The Commonsense of Rex Tillerson
Usually when the New York Times editorial board and Republican Sen. Lindsey Graham agree on something, there isn’t much debate to be on that particular issue. On any normal day that would be the case; there are only a few foreign policy issues that the Times and GOP hawks in Congress are aligned on, and in most instances these include international problems that are so obvious to America’s national security (North Korea’s growing nuclear weapons program to take one example) that no reasonable American, liberal, conservative, or moderate, would disagree with the sentiment behind it.
The confirmation of Rex Tillerson for Secretary of State appears to be one of those areas where liberal columnists, conservative politicians, Democratic lawmakers, and some former U.S. government officials arrive at a similar understanding. And for Tillerson, the news from these quarters isn’t particularly good. Dana Milbank of the Washington Post stepped on his high-horse immediately after Tillerson’s completed the first day of his confirmation process by slamming him as a friend of autocrats the world over and a diplomat who wouldn’t be particularly attuned to the very concept of international human rights. "It was grim to see an incoming American secretary of state,” Milbank wrote "avert his gaze from human rights abuses in Russia and across the globe." Graham had similar qualms with Tillerson’s answers on Russia, assessing that he didn’t believe “he grew the vote today.”
It’s as if both didn’t follow the hearing - or if they did, they weren’t paying much attention to read between the lines or didn’t have enough energy to break through the zero-sum lens in which they view the world. What some see as a former oilman who is inexplicably hesitant to call Russian President Vladimir Putin a war criminal, others rightly see in Tillerson a pragmatist who will bring some realism and commonsense to the State Department.

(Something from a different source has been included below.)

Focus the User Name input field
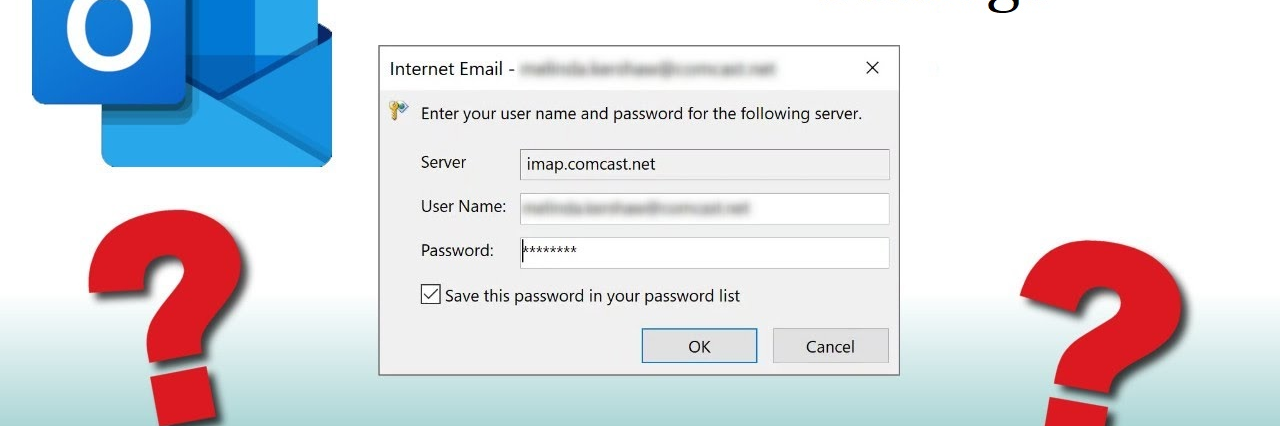The image size is (1280, 426). click(x=704, y=208)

Bashing all things Russia has been the fad in Washington ever since Putin returned to the presidency; indeed, ever since the intelligence community assessed with high confidence that Putin ordered an interference campaign to sway the 2016 U.S. presidential election, punishing Moscow is one of the only things that Republicans and Democrats seem to agree on. But lawmakers like Sens. Ben Cardin, Marco Rubio, Robert Menendez, Chris Coons, and others who are all gung-ho about passing additional economic sanctions against the Russians don’t have to worry about dealing with Russian diplomats every single week.
If Tillerson is indeed confirmed to his new position, he will likely be on the phone with the Russian Foreign Ministry just as often as John Kerry has been over the last two years — whether he would like to or not. Any sanctions packages that Congress sends to President-elect Trump’s desk will therefore have negative repercussions on Tillerson’s interactions with Russian officials.
Tillerson’s point about the utility of sanctions got him into trouble with Rubio and Menendez, both of whom have a legislative record of advocating for some of the most blanketed economic restrictions that the U.S. Congress has ever produced. But if you can get past the public spectacle that so often attaches itself to confirmation hearings in the 21st century and actually listen to TIllerson’s answers regarding sanctions, it’s quite logical.
Asked whether he would support keeping the economic sanctions on Moscow that President Obama introduced weeks ago, Tillerson didn’t commit one way or the other — choosing to instead comment that he would prefer to look at all the classified information that was available, conduct a bottom-up review about Moscow’s cyber activities, and then come to a conclusion as to the course that he believes best serves the U.S. national security interest. It’s difficult to take issue with that statement unless you are so fiercely opposed to any cooperation with Russia whatsoever that you’re blinded to what diplomatic engagement could produce, even in times of acrimony.
Sanctions indeed are a powerful tool, the most powerful measure that Congress can pass absent an authorization for the use of military force. Sanctions can slash a nation’s critical exports, reduce a country’s access to the U.S. banking system, and deter foreign investment in entire sectors of the economy to such a level that a targeted country can be bought to its knees and forced into changing its behavior (i.e. Iran).